Hello! I'm doing a PCA on a numeric data frame that contains 23 binary variables and 2 discrete ones and the results I get are somewhat different to what I'm used to with PCA. I think it could be due to the fact that I don't have any continuous variables and also because most of my binary variables are negative (0). I was hoping someone could shed some light on why the data points look like they cluster by intervals in the biplot PC1 vs PC2.

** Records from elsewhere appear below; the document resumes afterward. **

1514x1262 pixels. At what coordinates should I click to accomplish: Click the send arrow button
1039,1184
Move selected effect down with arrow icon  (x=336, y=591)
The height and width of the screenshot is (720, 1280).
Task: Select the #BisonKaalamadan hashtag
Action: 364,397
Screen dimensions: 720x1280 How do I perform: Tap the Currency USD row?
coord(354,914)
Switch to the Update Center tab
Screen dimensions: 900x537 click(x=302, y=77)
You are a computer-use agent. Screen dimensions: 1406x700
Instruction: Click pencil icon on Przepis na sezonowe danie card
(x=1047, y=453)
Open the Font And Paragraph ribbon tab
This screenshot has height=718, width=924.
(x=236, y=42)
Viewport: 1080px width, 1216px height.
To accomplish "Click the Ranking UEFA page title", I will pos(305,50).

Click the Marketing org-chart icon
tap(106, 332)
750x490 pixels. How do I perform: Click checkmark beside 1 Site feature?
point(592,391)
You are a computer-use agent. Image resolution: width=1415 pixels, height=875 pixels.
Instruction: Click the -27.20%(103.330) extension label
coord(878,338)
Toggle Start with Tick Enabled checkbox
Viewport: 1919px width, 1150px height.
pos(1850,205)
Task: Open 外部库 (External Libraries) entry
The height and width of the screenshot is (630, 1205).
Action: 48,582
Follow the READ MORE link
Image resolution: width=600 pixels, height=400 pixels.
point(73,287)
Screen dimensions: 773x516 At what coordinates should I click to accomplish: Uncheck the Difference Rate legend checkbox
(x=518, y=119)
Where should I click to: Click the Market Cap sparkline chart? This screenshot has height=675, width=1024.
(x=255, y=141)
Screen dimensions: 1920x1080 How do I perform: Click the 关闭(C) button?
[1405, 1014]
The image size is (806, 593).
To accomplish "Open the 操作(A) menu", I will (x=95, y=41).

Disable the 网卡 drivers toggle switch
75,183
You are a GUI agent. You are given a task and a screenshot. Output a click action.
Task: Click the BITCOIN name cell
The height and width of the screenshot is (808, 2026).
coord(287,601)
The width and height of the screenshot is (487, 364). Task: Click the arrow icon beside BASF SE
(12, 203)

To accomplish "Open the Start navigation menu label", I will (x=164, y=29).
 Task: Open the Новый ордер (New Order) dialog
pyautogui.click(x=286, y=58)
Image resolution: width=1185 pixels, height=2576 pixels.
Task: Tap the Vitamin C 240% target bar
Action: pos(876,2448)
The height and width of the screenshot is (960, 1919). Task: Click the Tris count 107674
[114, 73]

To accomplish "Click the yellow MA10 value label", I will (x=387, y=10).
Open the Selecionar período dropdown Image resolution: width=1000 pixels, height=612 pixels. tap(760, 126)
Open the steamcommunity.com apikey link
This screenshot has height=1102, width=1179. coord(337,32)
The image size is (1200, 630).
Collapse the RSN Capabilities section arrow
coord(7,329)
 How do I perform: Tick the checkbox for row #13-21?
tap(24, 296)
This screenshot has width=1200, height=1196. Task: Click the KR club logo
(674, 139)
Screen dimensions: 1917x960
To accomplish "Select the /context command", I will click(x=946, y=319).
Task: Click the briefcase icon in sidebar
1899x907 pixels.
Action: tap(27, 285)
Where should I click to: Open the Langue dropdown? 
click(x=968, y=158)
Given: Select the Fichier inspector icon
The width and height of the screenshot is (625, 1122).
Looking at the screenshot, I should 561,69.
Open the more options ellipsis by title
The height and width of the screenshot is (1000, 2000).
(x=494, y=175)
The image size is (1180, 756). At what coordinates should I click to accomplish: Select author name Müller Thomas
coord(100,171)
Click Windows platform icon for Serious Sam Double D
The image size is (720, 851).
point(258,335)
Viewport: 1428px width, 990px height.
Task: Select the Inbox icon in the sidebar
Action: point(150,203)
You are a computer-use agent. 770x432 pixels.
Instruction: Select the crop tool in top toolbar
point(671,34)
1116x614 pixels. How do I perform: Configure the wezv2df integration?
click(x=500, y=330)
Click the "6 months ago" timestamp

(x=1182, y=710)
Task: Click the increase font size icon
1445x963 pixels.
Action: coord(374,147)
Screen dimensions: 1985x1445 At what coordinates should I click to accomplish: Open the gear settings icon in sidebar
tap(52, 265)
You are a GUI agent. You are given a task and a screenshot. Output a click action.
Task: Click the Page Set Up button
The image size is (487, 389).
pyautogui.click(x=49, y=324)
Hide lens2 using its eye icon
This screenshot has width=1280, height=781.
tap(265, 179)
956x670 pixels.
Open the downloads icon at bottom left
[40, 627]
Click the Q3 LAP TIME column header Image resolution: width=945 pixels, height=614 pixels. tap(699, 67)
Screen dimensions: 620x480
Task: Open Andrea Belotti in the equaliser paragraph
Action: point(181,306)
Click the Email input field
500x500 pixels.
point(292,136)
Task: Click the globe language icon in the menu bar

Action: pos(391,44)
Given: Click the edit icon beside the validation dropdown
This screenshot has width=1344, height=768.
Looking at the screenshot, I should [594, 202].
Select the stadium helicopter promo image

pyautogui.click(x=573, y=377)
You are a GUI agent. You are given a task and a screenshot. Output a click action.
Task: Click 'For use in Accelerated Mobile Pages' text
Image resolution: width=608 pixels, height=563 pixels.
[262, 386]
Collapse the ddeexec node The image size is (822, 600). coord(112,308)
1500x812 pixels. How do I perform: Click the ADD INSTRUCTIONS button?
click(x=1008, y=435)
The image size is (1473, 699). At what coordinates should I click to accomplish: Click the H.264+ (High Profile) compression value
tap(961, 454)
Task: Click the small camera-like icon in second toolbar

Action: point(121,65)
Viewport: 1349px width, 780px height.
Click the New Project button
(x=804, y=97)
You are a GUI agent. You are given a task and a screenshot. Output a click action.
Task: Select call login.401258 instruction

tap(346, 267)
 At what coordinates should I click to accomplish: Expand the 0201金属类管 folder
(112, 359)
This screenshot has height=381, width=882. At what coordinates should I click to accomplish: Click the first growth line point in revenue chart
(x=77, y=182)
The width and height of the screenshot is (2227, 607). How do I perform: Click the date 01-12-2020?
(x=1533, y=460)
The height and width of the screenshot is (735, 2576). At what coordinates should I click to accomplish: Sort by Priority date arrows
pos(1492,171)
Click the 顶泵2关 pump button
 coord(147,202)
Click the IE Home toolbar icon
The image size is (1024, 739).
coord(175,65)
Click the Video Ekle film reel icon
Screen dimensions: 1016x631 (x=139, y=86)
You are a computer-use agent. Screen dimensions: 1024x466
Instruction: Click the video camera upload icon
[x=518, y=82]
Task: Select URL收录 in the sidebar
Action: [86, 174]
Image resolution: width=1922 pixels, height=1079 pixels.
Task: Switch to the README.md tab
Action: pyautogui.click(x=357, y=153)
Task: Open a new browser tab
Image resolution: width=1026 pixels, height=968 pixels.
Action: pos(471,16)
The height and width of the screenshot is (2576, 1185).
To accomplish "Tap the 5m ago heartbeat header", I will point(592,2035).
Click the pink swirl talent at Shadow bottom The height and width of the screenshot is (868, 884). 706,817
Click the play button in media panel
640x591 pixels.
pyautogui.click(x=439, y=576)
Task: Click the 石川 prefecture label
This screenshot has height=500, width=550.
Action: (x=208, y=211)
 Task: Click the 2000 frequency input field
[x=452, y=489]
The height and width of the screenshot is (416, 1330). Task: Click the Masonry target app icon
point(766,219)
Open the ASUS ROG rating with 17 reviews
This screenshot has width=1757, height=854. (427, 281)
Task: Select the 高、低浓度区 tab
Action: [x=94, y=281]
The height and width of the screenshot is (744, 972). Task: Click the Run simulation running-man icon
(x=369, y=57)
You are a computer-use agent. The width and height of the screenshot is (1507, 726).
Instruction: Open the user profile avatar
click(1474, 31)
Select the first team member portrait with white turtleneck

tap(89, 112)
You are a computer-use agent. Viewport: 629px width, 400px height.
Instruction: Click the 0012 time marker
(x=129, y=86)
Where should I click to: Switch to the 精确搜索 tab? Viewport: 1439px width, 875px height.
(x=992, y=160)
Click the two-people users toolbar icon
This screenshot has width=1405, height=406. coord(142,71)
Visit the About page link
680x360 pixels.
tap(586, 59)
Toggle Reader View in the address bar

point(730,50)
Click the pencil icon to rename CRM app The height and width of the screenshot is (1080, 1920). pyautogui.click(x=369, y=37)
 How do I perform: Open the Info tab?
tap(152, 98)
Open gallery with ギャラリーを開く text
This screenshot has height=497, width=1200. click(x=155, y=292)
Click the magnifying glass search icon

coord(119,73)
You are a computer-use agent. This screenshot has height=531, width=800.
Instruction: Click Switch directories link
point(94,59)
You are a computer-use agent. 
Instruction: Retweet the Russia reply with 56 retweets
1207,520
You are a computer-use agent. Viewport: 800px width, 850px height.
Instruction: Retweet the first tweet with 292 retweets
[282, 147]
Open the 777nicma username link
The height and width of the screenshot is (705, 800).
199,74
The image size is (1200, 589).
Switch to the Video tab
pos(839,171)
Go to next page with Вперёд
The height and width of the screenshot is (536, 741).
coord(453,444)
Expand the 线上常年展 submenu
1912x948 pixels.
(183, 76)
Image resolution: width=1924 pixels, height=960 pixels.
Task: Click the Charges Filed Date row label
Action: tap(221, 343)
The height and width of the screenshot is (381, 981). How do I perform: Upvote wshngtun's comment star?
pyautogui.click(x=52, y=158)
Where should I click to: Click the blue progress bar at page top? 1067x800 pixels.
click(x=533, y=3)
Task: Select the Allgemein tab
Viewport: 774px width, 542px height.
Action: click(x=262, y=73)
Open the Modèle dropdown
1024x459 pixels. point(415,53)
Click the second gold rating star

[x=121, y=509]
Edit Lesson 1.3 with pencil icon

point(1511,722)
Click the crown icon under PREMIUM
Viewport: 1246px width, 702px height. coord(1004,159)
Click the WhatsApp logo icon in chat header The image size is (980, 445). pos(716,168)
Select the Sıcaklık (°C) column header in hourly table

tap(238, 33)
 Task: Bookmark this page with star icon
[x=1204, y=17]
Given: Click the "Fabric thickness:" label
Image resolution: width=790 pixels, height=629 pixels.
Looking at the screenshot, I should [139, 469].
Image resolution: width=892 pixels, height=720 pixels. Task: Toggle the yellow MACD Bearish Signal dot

This is what the data frame looks like
# A tibble: 30,676 x 25
DIED HOSPITAL DISABLE ER_ED_VISIT SYMPTOMS_AFTER N_SYMPTOMS DYSPNOEA PAIN_IN_EXTREMITY
<dbl> <dbl> <dbl> <dbl> <dbl> <dbl> <dbl> <dbl>
1 0 0 0 0 2 2 0 0
2 0 0 0 0 0 2 1 0
3 0 0 0 1 0 4 0 1
4 0 0 0 0 0 3 0 0
5 0 0 0 0 7 4 0 0
6 0 0 0 0 0 1 0 0
7 0 0 0 0 1 3 0 0
8 0 0 0 0 2 2 0 0
9 0 0 0 0 8 3 0 0
10 0 0 0 0 1 2 0 0
# … with 30,666 more rows, and 17 more variables: DIZZINESS <dbl>, FATIGUE <dbl>,
# INJECTION_SITE_ERYTHEMA <dbl>, INJECTION_SITE_PRURITUS <dbl>,
# INJECTION_SITE_SWELLING <dbl>, CHILLS <dbl>, RASH <dbl>, HEADACHE <dbl>,
# INJECTION_SITE_PAIN <dbl>, NAUSEA <dbl>, PAIN <dbl>, PYREXIA <dbl>, MYALGIA <dbl>,
# ARTHRALGIA <dbl>, PRURITUS <dbl>, ASTHENIA <dbl>, VOMITING <dbl>
And this is my code:
# PCA
pca_fit <- numeric_symptoms %>%
scale() %>% # scale data
prcomp(center = TRUE) # do PCA
# PC1 vs PC2 biplot
pca_fit %>%
augment(classes) %>%
ggplot(aes(.fittedPC1, .fittedPC2, color = VAX_MANU)) +
geom_point(size = 0.5) +
labs(x = 'PC1', y = 'PC2') +
scale_color_viridis_d(name = "MANUFACTURER", option = "D") +
theme_half_open(font_size = 9, font_family = "Avenir") +
background_grid()
PS: I know it might not be super meaningful to do a PCA on a data set of these characteristics, but it's for a project where the most important thing is to code in the tidyverse style in a reproducible way. However, I would still like to understand my results.
Thanks a lot!!